Sometimes they get pregnant

and drive to New Jersey

and sometimes

they come back

married and quiet,

or quiet and alone.


These girls live under “the moon / with its third-degree light / pounding the truth / right out of them.” That judgmental moon reflects the unforgiving conditions these girls endure, girls who “think the moon rises / and sets.”

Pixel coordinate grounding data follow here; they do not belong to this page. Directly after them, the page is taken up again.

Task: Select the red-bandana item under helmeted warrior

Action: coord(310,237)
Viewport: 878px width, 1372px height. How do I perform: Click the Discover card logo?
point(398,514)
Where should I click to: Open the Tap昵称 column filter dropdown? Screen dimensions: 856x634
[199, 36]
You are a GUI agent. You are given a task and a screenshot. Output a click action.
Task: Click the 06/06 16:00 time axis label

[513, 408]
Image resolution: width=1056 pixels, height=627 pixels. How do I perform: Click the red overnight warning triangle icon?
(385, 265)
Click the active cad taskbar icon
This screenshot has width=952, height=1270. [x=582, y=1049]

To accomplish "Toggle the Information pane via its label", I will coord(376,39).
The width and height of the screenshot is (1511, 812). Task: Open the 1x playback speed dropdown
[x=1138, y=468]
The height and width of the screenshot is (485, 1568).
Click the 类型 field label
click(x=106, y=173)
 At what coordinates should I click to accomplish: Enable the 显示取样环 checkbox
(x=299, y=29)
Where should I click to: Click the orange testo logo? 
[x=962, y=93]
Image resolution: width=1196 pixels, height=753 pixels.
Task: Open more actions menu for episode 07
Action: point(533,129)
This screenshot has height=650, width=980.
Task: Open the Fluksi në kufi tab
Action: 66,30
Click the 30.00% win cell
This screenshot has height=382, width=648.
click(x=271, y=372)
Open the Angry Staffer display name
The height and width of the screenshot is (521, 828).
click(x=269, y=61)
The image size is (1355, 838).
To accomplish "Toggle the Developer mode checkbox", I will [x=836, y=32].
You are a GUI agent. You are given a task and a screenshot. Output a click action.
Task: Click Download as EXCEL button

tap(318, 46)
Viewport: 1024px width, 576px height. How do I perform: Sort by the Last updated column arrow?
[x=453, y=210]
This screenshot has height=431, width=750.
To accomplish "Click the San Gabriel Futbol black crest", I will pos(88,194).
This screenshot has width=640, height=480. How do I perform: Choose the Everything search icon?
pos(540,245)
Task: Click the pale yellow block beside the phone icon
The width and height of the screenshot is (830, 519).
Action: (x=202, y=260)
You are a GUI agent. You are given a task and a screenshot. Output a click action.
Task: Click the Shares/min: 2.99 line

The father in this book, a parent whose moods rule the family table, appears in “Sunnyvale:” “we knew to pass the plates / without a sound.” In a later poem, “Resistors,” the father tries to reach out to “his daughter / striped in a thrift-store skirt / and punk shoes:” 


 …this was more 

like the keening barrel rolls

of his cropdusting days.


The gulf between father and daughter seems almost too wide to cross, at least with mere conversation; the father finds solace in the garage, where he’d “wrestle metal for hours.” In “Channellock Pliers,” he gives his daughter a tool set: “the level / and awl and putty knife / and wire cutters and tin snips.” After assessing each tool, the speaker chooses a pair of pliers and slips them under her pillow, “their heft just right / for splitting a skull / in a blind swing / out of startled sleep.” She never tells her father how she uses his gift – as a potential weapon, a way to protect herself against an intruder. This use of the tool for something other than its intended purpose seems to illustrate an aspect of the relationship between father and daughter – not exactly a misunderstanding, but a subtle, poignant reminder of the tender and perilous world both inhabit.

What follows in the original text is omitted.